§ What is needed: Restate verbatim the span of lines below between the line with "Nous contacter (90, 609)" and the line with "Endre innstillinger [button] (185, 2512)", including those two lines, and only that span.

====================

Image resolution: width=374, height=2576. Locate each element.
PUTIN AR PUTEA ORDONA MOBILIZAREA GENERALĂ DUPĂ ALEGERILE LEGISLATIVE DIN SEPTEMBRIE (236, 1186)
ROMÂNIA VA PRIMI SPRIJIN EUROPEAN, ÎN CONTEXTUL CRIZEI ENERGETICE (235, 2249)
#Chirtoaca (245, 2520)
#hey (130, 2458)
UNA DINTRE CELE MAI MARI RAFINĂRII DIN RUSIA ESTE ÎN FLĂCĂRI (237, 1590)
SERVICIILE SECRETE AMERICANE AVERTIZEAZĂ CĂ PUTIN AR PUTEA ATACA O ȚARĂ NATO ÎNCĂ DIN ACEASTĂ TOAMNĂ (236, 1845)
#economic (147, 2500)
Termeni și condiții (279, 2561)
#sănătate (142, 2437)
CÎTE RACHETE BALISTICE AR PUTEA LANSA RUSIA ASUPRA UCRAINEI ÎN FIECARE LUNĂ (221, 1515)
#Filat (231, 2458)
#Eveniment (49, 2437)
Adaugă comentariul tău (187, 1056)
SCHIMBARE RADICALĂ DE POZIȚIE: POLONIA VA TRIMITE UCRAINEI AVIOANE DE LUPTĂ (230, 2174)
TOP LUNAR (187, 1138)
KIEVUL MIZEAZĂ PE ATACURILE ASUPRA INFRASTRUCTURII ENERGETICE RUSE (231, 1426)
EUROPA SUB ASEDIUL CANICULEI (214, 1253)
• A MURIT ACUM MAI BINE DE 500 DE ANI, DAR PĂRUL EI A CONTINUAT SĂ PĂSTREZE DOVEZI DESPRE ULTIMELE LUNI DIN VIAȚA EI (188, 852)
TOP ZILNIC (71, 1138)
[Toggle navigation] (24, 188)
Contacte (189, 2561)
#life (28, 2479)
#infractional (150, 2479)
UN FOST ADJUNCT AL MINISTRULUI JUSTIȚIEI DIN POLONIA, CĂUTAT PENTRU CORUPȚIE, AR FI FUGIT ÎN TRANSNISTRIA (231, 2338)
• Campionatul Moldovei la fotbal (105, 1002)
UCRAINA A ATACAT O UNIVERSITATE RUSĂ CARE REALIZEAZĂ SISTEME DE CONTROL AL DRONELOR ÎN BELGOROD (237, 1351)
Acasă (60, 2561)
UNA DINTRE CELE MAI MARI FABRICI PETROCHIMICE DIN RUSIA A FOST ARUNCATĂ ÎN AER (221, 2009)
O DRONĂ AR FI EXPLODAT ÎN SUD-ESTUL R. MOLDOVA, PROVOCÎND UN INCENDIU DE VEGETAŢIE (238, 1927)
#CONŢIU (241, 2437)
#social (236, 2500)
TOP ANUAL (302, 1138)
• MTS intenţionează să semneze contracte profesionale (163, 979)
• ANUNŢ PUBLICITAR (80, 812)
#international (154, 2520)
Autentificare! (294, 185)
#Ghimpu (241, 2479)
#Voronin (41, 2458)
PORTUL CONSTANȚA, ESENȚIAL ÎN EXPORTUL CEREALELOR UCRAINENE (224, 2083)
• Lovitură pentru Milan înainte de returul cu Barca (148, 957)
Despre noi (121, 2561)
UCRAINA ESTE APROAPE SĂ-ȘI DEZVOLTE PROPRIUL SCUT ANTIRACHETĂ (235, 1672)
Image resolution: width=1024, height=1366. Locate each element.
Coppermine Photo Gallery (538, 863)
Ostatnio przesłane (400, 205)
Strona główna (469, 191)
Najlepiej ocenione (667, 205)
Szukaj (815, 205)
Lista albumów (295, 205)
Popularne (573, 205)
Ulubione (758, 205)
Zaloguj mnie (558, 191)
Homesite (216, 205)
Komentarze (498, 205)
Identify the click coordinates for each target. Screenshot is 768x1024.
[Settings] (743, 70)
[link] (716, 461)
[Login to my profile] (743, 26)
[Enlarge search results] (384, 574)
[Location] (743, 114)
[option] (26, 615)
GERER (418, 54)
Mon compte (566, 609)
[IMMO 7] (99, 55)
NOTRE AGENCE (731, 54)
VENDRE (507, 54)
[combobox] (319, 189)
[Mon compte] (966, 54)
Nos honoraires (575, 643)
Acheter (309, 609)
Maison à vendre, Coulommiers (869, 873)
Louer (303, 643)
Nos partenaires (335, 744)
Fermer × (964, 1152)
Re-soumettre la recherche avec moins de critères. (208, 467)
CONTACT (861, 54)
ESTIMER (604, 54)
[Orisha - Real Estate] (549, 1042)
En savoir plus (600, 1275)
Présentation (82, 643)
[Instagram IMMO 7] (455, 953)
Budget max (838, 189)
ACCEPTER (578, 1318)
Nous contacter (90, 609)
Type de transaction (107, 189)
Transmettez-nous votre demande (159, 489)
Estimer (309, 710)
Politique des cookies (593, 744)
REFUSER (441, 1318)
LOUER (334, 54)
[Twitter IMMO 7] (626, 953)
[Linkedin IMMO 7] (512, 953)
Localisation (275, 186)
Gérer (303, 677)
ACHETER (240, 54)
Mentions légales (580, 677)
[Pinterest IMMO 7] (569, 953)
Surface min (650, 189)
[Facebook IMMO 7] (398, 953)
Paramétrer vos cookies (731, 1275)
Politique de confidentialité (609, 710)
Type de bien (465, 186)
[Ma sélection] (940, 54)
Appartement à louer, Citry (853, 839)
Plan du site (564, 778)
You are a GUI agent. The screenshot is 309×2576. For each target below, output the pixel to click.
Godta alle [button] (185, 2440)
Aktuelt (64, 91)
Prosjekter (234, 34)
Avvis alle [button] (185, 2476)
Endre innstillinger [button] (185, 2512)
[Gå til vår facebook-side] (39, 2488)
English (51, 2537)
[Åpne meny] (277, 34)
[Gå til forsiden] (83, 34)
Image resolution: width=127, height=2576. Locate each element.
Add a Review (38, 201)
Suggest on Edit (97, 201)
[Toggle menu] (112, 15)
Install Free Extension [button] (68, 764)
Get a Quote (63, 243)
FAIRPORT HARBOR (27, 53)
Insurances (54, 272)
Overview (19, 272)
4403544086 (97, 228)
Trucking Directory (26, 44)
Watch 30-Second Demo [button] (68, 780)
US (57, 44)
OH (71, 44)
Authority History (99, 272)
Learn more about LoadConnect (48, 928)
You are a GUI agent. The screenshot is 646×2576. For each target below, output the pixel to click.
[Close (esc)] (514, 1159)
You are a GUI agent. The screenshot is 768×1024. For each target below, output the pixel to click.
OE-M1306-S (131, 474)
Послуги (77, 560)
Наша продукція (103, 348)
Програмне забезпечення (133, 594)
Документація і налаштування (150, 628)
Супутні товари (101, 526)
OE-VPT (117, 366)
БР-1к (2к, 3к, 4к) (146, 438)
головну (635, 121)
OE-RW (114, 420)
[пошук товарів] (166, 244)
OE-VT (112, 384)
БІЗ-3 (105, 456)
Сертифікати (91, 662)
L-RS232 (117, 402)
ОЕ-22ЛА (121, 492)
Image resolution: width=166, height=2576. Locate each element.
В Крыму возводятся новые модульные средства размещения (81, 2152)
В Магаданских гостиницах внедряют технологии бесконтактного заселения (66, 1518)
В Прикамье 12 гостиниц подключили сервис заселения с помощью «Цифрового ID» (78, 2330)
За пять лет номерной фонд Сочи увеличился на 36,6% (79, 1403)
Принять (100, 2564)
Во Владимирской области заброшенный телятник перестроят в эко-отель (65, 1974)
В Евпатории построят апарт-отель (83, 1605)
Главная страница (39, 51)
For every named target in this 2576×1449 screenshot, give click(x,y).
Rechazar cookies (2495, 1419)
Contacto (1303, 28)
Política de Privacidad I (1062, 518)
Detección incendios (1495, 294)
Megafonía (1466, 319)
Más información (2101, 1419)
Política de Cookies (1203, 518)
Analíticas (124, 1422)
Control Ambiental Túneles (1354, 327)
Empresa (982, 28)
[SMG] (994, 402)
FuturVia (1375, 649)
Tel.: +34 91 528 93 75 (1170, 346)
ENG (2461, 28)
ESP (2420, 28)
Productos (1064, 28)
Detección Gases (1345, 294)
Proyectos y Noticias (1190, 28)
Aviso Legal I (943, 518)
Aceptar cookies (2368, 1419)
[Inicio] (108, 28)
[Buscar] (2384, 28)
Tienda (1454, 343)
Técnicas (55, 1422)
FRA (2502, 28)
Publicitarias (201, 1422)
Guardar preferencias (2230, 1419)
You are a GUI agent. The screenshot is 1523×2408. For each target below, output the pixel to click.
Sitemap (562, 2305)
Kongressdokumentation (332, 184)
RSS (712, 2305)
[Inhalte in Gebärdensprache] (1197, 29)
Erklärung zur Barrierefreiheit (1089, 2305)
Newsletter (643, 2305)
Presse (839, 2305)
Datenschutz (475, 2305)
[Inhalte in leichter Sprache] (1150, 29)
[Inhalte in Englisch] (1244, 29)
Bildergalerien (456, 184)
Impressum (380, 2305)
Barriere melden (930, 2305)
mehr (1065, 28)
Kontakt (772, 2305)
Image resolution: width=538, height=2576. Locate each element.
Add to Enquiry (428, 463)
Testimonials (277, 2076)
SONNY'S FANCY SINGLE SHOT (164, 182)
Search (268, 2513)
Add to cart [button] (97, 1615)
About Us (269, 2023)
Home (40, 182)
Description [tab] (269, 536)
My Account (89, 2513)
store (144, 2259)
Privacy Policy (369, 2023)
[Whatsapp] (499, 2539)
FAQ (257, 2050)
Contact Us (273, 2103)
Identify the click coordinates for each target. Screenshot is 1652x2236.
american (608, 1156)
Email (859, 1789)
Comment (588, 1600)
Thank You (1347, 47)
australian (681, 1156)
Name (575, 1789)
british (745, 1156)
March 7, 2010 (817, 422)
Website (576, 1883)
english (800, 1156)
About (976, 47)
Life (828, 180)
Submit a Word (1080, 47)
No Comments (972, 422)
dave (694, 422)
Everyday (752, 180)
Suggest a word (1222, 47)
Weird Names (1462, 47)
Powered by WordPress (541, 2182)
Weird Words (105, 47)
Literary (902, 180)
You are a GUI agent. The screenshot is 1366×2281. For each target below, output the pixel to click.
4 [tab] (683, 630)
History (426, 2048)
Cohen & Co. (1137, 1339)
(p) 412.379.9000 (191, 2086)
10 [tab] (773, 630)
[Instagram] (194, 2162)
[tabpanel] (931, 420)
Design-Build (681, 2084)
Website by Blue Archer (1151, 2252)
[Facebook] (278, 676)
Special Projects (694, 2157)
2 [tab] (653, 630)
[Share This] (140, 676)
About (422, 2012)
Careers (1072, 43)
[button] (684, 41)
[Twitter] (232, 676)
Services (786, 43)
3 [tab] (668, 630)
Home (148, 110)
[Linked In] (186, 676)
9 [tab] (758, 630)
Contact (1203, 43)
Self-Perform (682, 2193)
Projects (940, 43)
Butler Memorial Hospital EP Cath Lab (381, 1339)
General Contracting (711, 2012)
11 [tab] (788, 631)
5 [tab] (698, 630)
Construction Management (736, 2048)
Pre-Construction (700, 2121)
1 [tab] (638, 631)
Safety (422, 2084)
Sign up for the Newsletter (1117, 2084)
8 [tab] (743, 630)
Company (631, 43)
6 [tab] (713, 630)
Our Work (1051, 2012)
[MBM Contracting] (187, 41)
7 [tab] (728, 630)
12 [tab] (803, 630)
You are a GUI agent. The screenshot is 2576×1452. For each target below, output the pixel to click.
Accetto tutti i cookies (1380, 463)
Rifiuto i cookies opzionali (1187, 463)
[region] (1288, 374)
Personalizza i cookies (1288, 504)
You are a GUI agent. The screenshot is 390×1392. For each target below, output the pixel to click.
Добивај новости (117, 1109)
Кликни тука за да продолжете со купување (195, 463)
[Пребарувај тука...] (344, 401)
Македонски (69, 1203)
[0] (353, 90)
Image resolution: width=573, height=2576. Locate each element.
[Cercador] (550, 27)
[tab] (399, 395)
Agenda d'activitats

====================

§ Response below:
Nous contacter (90, 609)
Type de transaction (107, 189)
Transmettez-nous votre demande (159, 489)
Estimer (309, 710)
Politique des cookies (593, 744)
REFUSER (441, 1318)
LOUER (334, 54)
[Twitter IMMO 7] (626, 953)
[Linkedin IMMO 7] (512, 953)
Localisation (275, 186)
Gérer (303, 677)
ACHETER (240, 54)
Mentions légales (580, 677)
[Pinterest IMMO 7] (569, 953)
Surface min (650, 189)
[Facebook IMMO 7] (398, 953)
Paramétrer vos cookies (731, 1275)
Politique de confidentialité (609, 710)
Type de bien (465, 186)
[Ma sélection] (940, 54)
Appartement à louer, Citry (853, 839)
Plan du site (564, 778)
You are a GUI agent. The screenshot is 309×2576. For each target below, output the pixel to click.
Godta alle [button] (185, 2440)
Aktuelt (64, 91)
Prosjekter (234, 34)
Avvis alle [button] (185, 2476)
Endre innstillinger [button] (185, 2512)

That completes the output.